At the next section a generic example of a user-supplied function is presented to help clarify the above conversation.
A generic example of a user-supplied function
The following code snippet presents a generic example of a user-supplied function that can be used will all editing filters and all possible values of their arguments.
Function user_function_template(clip c1, clip "c2", clip "c3") { # get number of clips supplied and a reasonable default for all arguments nparts = 1 + (Defined(c2) ? 1 : 0) + (Defined(c3) ? 1 : 0) c2 = Default(c2, Null(c1)) c3 = Default(c3, Null(c1)) # now perform whatever custom processing the user function is designed for ... }
The first line stores the number of parts supplied to the user function, while the next ones assure that all arguments are initialised to clip-type variables. If an argument is not supplied, the Null() function assigns a zero-length clip to it.
The next lines should perform the intended operations on the clip parts, possibly using the information stored at the nparts local variable; if you not need it you may remove the corresponding line. A final clip should be returned at the end.
It should be noted that there is no generic way for the user function to figure out in which of the original clips a specific part belongs in all cases. While this is an issue only for the cases of EditReplace and EditInsert filters when only two parts are supplied (see the table at the section "The editing model" above), it is nevertheless considered a limitation and will be removed in one of the next versions of AVSLib. For the time being, this knowledge should be derived by the kind of operations that the user performs to the edited clips.

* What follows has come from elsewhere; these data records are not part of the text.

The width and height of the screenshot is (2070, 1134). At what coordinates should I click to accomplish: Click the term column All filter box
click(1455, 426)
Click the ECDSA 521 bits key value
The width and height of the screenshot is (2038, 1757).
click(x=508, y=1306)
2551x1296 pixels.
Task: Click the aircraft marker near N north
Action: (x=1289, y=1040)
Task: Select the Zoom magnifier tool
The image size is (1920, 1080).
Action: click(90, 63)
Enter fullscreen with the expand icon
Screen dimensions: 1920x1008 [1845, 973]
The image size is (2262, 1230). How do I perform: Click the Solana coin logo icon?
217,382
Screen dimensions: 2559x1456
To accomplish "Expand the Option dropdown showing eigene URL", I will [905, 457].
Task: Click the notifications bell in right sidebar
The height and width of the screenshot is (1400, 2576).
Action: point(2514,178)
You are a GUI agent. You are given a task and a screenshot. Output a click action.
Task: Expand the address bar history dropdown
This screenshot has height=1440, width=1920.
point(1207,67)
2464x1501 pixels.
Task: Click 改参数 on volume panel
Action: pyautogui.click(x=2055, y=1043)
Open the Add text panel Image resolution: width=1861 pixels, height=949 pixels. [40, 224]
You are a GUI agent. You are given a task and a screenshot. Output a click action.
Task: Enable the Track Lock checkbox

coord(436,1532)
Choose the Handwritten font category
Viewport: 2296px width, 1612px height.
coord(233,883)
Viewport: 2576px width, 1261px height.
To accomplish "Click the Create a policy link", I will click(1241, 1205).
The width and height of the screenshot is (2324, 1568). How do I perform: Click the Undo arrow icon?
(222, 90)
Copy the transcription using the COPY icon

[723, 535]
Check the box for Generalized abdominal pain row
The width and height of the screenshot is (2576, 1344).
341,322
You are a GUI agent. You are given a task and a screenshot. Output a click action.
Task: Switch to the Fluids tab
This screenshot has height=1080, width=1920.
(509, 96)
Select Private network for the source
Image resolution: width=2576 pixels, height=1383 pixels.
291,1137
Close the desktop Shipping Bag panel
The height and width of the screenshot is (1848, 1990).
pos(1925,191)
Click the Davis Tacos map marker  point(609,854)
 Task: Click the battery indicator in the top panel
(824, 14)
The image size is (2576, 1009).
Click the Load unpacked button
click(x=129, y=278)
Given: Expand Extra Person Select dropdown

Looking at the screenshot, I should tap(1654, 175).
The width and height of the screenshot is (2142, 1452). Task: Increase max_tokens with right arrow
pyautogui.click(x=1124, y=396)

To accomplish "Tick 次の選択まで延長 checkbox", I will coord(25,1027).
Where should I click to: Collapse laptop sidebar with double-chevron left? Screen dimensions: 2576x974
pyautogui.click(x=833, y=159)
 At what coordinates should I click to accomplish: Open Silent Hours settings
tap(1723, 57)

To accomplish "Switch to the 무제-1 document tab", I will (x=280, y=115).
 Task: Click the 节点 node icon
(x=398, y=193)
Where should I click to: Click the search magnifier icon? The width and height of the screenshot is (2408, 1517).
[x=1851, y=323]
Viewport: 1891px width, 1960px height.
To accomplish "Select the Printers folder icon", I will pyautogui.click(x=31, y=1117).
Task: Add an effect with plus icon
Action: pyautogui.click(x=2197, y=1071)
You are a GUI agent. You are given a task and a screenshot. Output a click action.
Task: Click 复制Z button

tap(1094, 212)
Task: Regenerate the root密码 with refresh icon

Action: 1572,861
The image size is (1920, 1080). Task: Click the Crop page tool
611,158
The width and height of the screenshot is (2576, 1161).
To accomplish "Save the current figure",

You need not however always use the template above in your scripts, since you know what your script does. This generic template is actually needed only if you are constructing general-case functions to make a post-editing library. Most of the time it will be enough to construct simpler variants of the above template such as
- Function user_function_3c(clip c1, clip c2, clip c3) { ... }
- Function user_function_2c(clip c1, clip c2) { ... }
- Function user_function_1c(clip c1) { ... }
Of course you must then assure that the correct variant is used in every case, but this is not difficult.
[1]: See the section Implementation selections at the backgrounder "Understanding containers" for more details.
[2]: The allowed values for the op parameter are coded into a global set of constants ("EDOP_...") by the filters :: edit module.